Stored data entries
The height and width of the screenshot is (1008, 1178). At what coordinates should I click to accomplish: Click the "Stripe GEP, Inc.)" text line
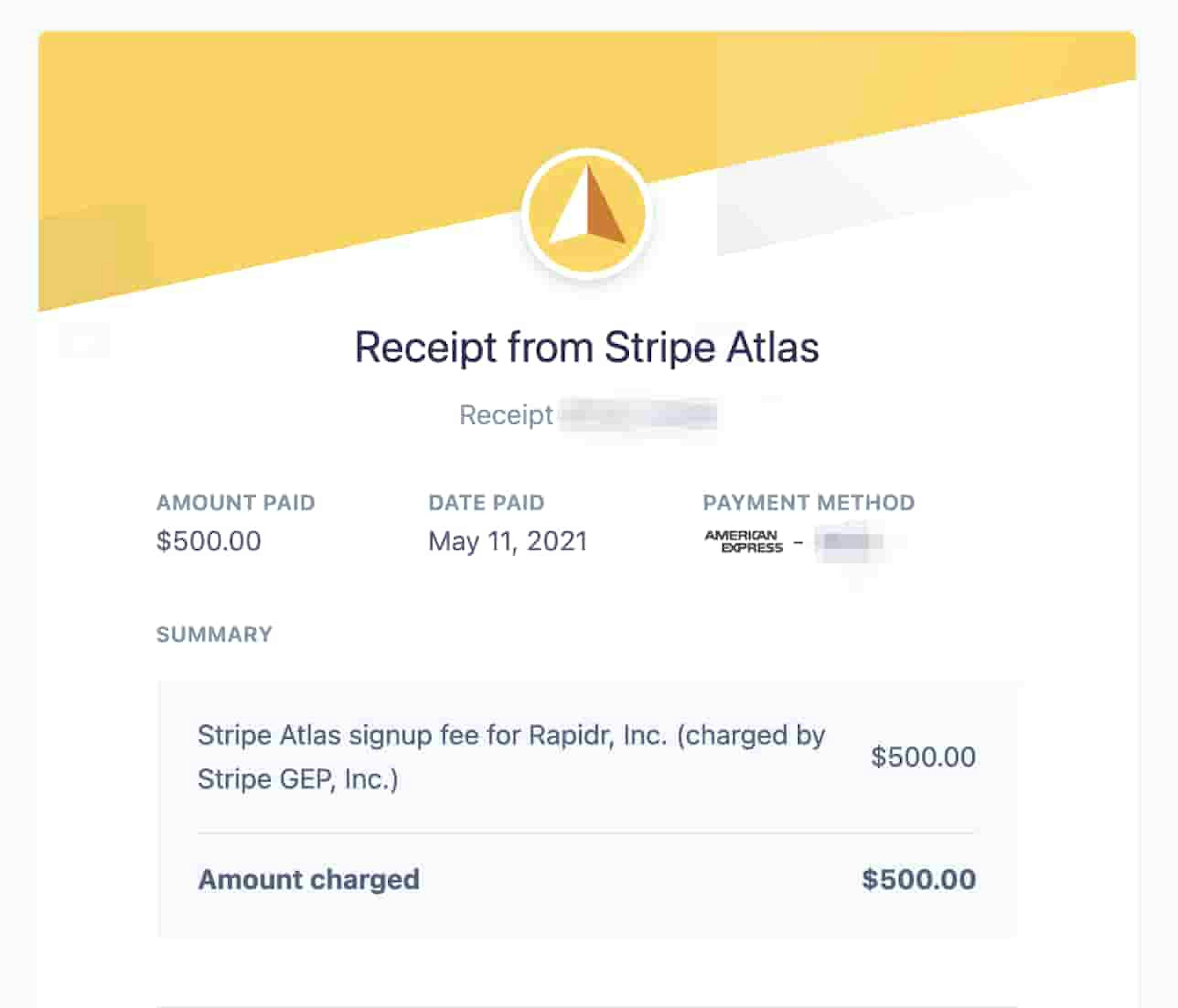click(x=298, y=779)
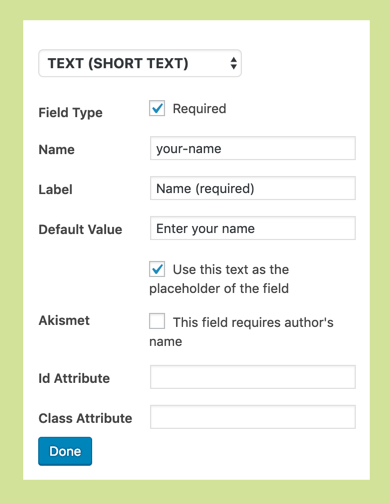
Task: Click inside the Class Attribute input
Action: click(253, 417)
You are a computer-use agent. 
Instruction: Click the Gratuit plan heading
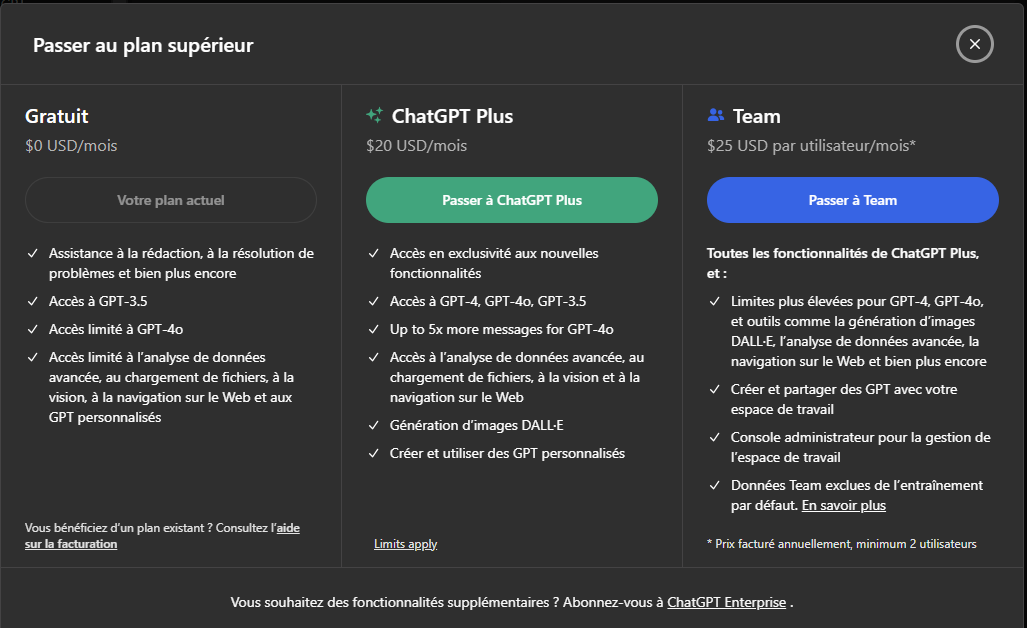point(57,116)
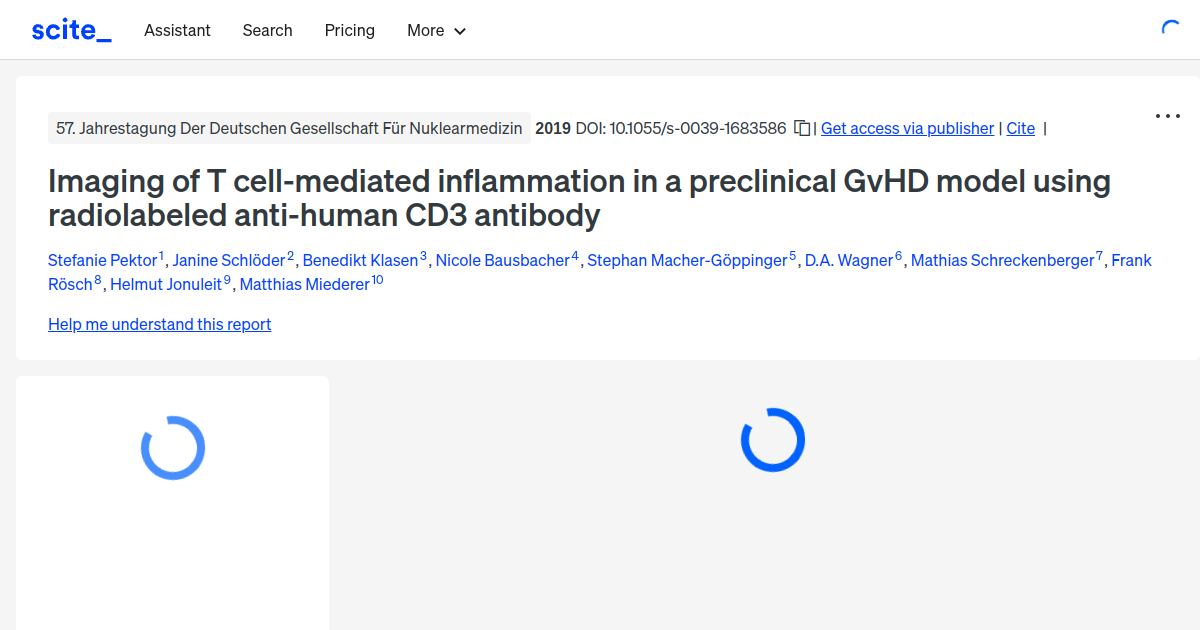Viewport: 1200px width, 630px height.
Task: Click the Cite link
Action: (1020, 128)
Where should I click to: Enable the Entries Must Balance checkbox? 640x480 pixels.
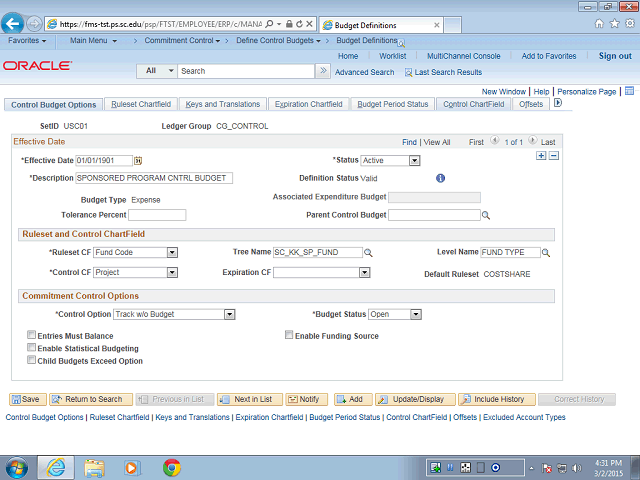(x=31, y=335)
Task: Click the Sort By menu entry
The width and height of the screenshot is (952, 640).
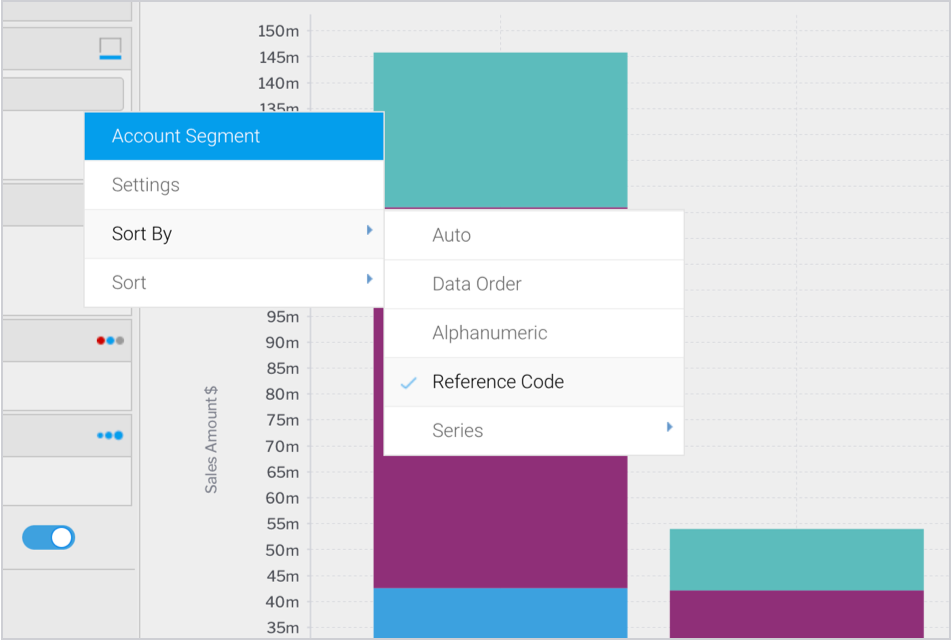Action: (x=141, y=233)
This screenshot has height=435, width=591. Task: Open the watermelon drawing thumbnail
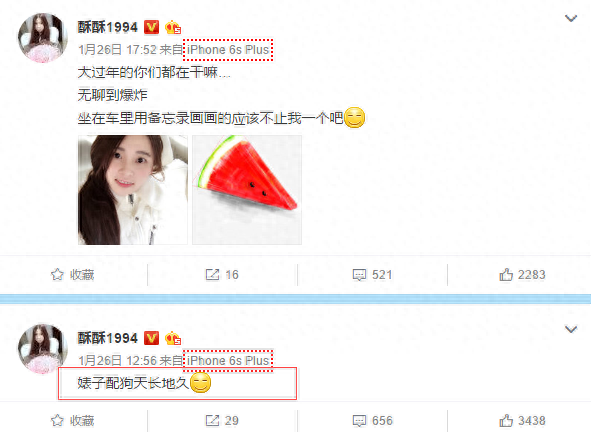click(247, 190)
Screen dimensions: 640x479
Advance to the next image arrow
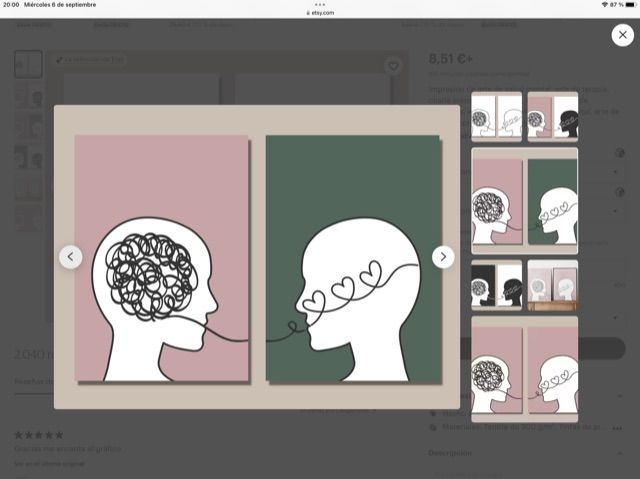click(x=443, y=257)

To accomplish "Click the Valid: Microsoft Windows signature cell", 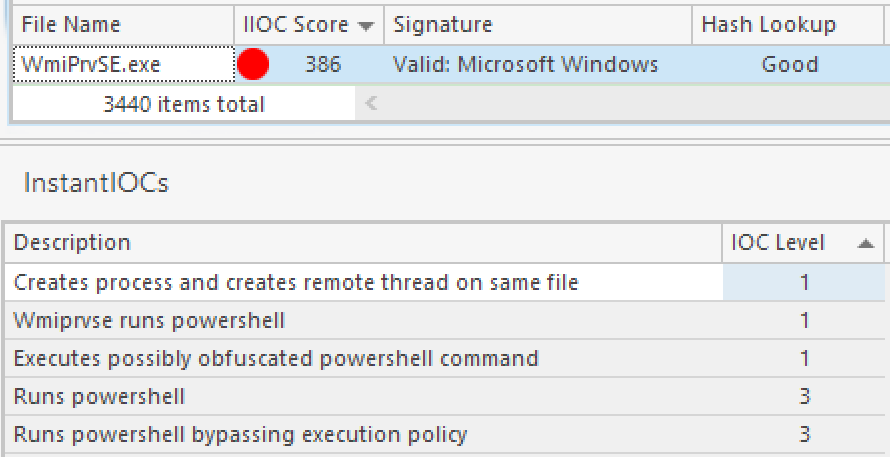I will (525, 65).
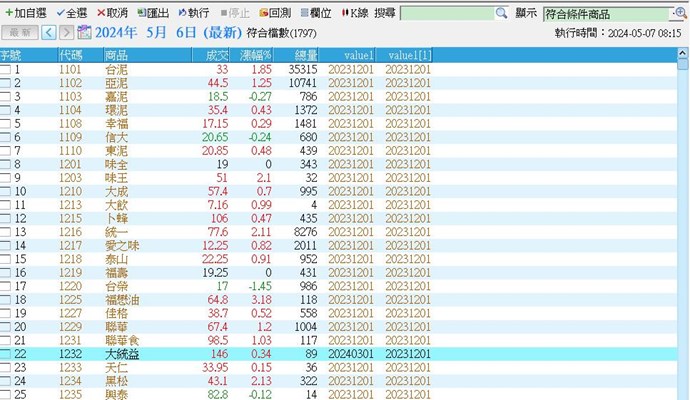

### Work instruction
Print out the entries above word for word from the first line to the line containing "You are a computer-use agent.", both included, omitting the pictures.

### Answer section
The height and width of the screenshot is (1008, 1178). At what coordinates should I click to accomplish: Click the "Stripe GEP, Inc.)" text line
click(x=298, y=779)
Task: Click inside the Class Attribute input
Action: click(253, 417)
You are a computer-use agent. 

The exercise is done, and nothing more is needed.